Chirimoyas y nísperos
Llegaron a los mostradores rusos productos nunca antes conocidos. «Yo me iba a las plazas y allí hacía demostraciones con chirimoyas, nísperos y aguacates, porque no habían visto uno en toda su vida». Vendió frutas españolas desde Moscú hasta Vladivostok, hasta en la residencia del presidente, como si fueran joyas. En el tiempo en el que en el país se comían salchichas de cuarta, el kilo de mandarinas españolas se vendía a 160 rublos (unos cuatro euros de hoy, una fortuna) y lo más chic era beber agua mineral embotellada sin gas - «hasta entonces no se conocía»- que venía desde Cantalar (Caravaca de la Cruz, Murcia).
«Yo no quería trabajar con la administración, porque todo lo copian y lo lían», explica Alfonso, que sostiene que rechazó ser el proveedor del propio Mijail Gorbachov. Pero aquellos dos armarios roperos con abrigo de cuero hasta los pies que le fueron a visitar a la oficina le hicieron cambiar de opinión. «Acepté su contrato porque creía que eran de la mafia y resulta que no, que venían de parte de Yeltsin». Durante cinco años sirvió al dirigente, «un borrachón» fallecido en 2007, y estuvo entre la elite de los empresarios del país. Pero la vida le reservaba una sorpresa más, otro éxito salido del fracaso.
«Me encargaron importar desde España 300.000 dólares en muebles. Yo les dije que si estaban locos, que yo no sabía nada de muebles, pero insistieron. Me fui camino de España para comprar género y así empezó la aventura». También tuvo que hundirse para salir a flote. La empresa quebró y le dejaron como pago 100.000 dólares en muebles de Murcia en una tienda de Krasnoyarsk. «Llegué, contraté a su personal y los vendimos». Años después, llegó a regentar más de una decena de tiendas de Muebles de España traídos desde el Levante, y vendidos desde el Mar de China hasta Mongolia.

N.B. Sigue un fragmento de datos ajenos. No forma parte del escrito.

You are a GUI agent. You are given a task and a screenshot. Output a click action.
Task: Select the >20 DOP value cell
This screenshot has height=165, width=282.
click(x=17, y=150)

En todas había una bandera rojigualda en la puerta y si dentro no sonaba Julio Iglesias, el director de turno podía meterse en problemas. Para los clientes amigos -muchos y muy ricos, tanto como para comprarse una estantería de 3.500 euros-, un cuadro con 'Vuela amigo, vuela alto' en ruso.
Ahora en la discoteca ERA, a la orilla del Yenisei, no se escucha 'Bamboleo'. Suena rap y un indio adolescente con los brazos tatuados canta una suerte de reggaeton. «Todo ha cambiado mucho aquí. Cuando llegué a esta ciudad no había nada. En la calle Lenin circulaban tres coches».
Ahora, delante del Mama Roma, donde come Alfonso a diario, hay pequeños utilitarios pagados a crédito, reliquias de los años 80 y también bólidos de a 60.000 euros que se han comprado los que como él, hicieron negocio en un país que tenía que reconstruirse. «Ganamos mucho y nos hemos arruinado varias veces». Ahora, los inversores de medio mundo miran a Rusia como uno de los golosos caramelos de los países BRIC (Brasil, Rusia, India y China). El almeriense ya no le ve negocio a sus muebles y sus pimientos, que ya vienen de China -sí a clínicas de maternidad y los geriátricos de lujo- y hace un tiempo decidió cerrar el chiringuito de los muebles y de las frutas. En unos meses cumplirá los 60 y se jubilará. ¿Siguiente etapa? Vivir la maldición del emigrante: «Cuando esté allí, echaré de menos esto. Y cuando esté aquí, querré estar en España...». Se encoge de hombros, busca a la camarera: «'Sh'ot'». (La cuenta).